为了进一步说明本发明,下面结合实施例对本发明提供的circRcor3在制备治疗心力衰竭药物中的应用、重组载体和治疗心力衰竭的药物进行详细地描述,但不能将它们理解为对本发明保护范围的限定。
实施例1
1、circRcor3过表达病毒(AAV9-circRcor3 OE)的构建和AAV9包装
1)将小鼠心脏组织总RNA逆转录后依次进行PCR扩增,双酶切,回收获得circRcor3的cDNA序列(如SEQ ID No.1所示);
其中PCR扩增的引物:
上游引物(SEQ ID NO.2):5’-CGGAATTCTAATACTTTCTAATACTTTCAGGGTAACGCTGACCAGCCGGT-3’,
下游引物(SEQ ID NO.3):5’-CGGGATCCAGTTGTTCTTACCTCAGGCGGTTTGAACTCTTCAA-3’;
50μLPCR扩增反应体系:上游引物(10μM)1.5μL(终浓度为0.3μM)、下游引物(10μM)1.5μL(终浓度为0.3μM)、10×KOD plus buffer 5μL,2mM dNTP 5μL(终浓度为0.2mM),25mMMgSO42μL(终浓度为1.0mM)KOD酶5μL(KOD plus,货号KOD-201)、cDNA模板(500ng/μL)1μL和无酶水33μL。
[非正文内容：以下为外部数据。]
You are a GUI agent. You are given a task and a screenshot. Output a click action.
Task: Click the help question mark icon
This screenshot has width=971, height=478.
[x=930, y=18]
PCR反应程序:94℃预变性2min;94℃变性15s,60℃退火30s,68℃延伸60s,35个循环;4℃,保温。
所述双酶切的体系为:EcoRI-HF(星选酶)1μL、BamHI(星选酶)1μL、10x CutSmart缓冲液5μL、PCR产物/或者载体1μg和无酶水(体积定容到50μL)。
双酶切反应:37℃,4h;
双酶切后的PCR产物采用天根生物超薄DNA产物纯化试剂盒(货号DP203)清洁回收。
2)将成环载体(腺病毒过表达载体pK5ssAAVciR,购自广州吉赛生物科技股份有限公司,货号为GS0109)进行双酶切后,采用天根生物增强型琼脂糖凝胶DNA回收试剂盒(货号DP219-03)回收大片段载体。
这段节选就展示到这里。